Formatted inline R output

# Fit the model and get the summary
model <- lm(rt ~ sex, data = blomkvist)
model_summary <- summary(model)
# Extract R^2
r2 <- model_summary$r.sq
The $R^2$ for this model is `r round(r2, 2)`.

Renders “The \(R^2\) for this model is 0.03.”

Formatted inline R output

# Extract F statistic
f_stat <- model_summary$fstatistic
p_value <- pf(f_stat[1], f_stat[2], f_stat[3], lower.tail = FALSE)
The model summary can be summarised like so: $F(`r round(f_stat[2])`, `r round(f_stat[3])`) =
`r round(f_stat[1],2)`$, $p `r format.pval(p_value, eps = 0.01)`$.

Renders “The model summary can be summarised like so: \(F(1, 263) = 7.48\), \(p <0.01\).”

p <- c(0.05, 0.02, 0.011, 0.005, 0.001)
format.pval(p, eps = 0.01)
[1] "0.05"  "0.02"  "0.01"  "<0.01" "<0.01"

Mathematical typesetting

  • Strings are parsed using \(\LaTeX\) and typeset accordingly when used between '$' symbols for inline mode.
  • For example $\beta$ renders \(\beta\).
  • Subscripts: $\beta_0$ is \(\beta_0\) and using '{}' for more than one symbol as in $\beta_{01}$ which is \(\beta_{01}\)
  • How would you write \(\beta_{0_1}\)?
  • Superscripts: '^' as in $\sigma^2$ which is \(\sigma^2\).
  • How would you write \(\sigma^{2^2}\)?
  • How about \(\sigma_e^2\)?

Some arithmetic operations and fractions

  • $x + y$, $x - y$
  • Multiplication use either $\cdot$ or $\times$ to get \(\cdot\) or \(\times\), respectively, as in \(3 \cdot 2\)
  • Division: $/$ or $\div$ to get \(/\) or \(\div\), respectively, or $\frac{1}{2}$ for \(\frac{1}{2}\)
  • $\pm$ renders to \(\pm\)

For other formats …

install.packages("rmdformats")

or

install.packages("remotes")
remotes::install_github("juba/rmdformats")
  • Create from template:
    • File > New File > R Markdown (e.g. readthedown or robobook for documents)
    • rmdshower::shower_presentations and ioslides_presentation for slides
  • Rmarkdown example
  • Online sharing on RPubs (“Publish”)

APA7 manuscripts using papaja

Task (homework)

  • You will use RMarkdown for your assignment (get started now).
  • Create a list of continuous response variables that can be found in Psychology.
  • Find a suitable data set (should have a mix of continuous and categorical variables).
  • Use the RMarkdown we started and replace data with your own, calculate descriptives, and a visualisation.

Recommended reading

References

Blomkvist, Andreas W., Fredrik Eika, Martin T. Rahbek, Karin D. Eikhof, Mette D. Hansen, Malene Søndergaard, Jesper Ryg, Stig Andersen, and Martin G. Jørgensen. 2017. “Reference Data on Reaction Time and Aging Using the Nintendo Wii Balance Board: A Cross-Sectional Study of 354 Subjects from 20 to 99 Years of Age.” PLoS One 12 (12): e0189598.

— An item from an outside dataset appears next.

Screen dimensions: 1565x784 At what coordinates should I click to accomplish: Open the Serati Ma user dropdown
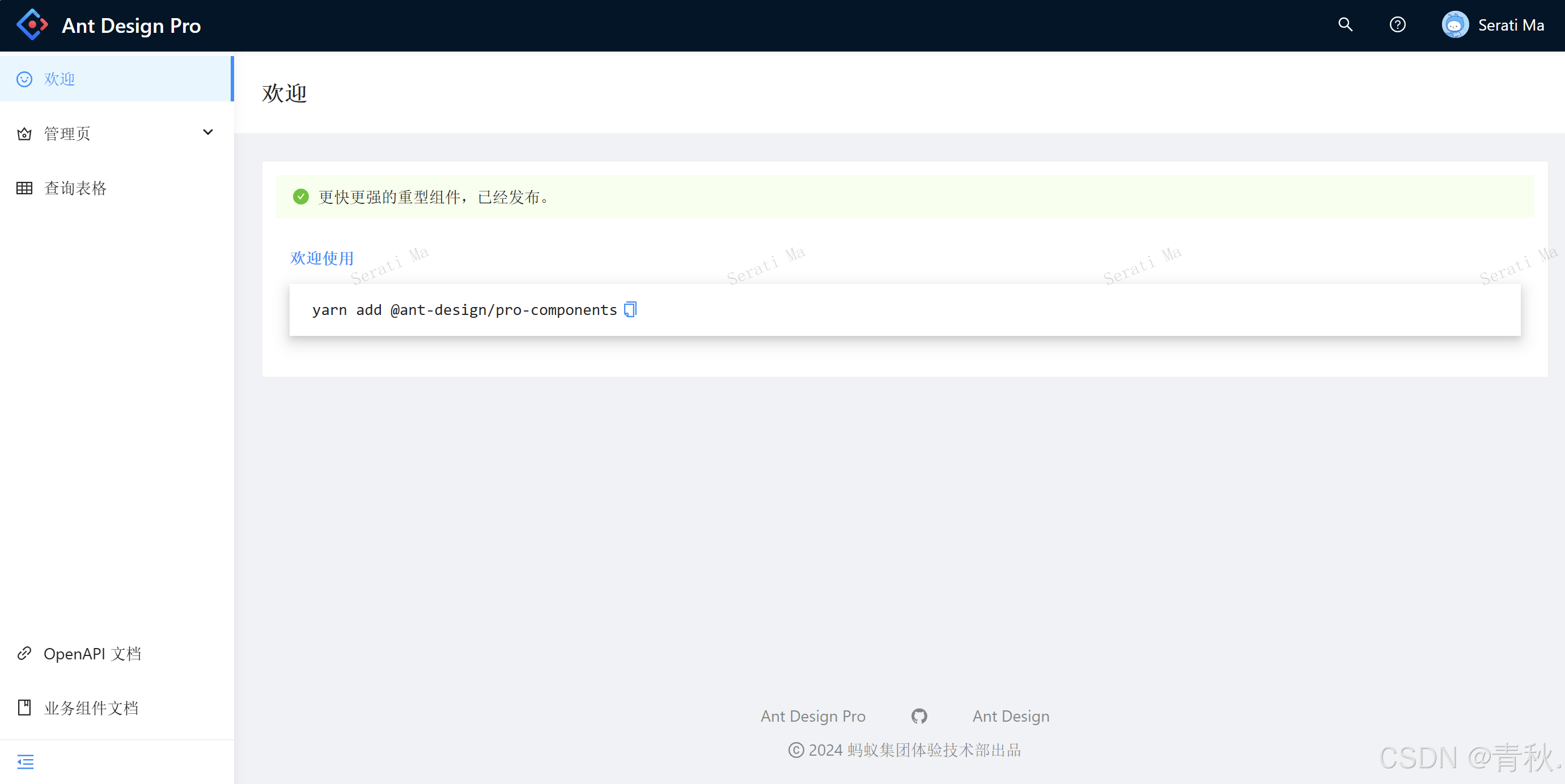[1511, 25]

Knuth, Donald Ervin. 1984. “Literate Programming.” The Computer Journal 27 (2): 97–111.

Open Science Collaboration. 2015. “Estimating the Reproducibility of Psychological Science.” Science 349 (6251): aac4716.

Roeser, Jens, Sven De Maeyer, Mariëlle Leijten, and Luuk Van Waes. 2021. “Modelling Typing Disfluencies as Finite Mixture Process.” Reading and Writing, 1–26.

Wickham, Hadley, and Garrett Grolemund. 2016. R for Data Science: Import, Tidy, Transform, Visualize, and Model Data. O’Reilly Media, Inc.

Xie, Yihui. 2017. Dynamic Documents with R and Knitr. Chapman; Hall/CRC.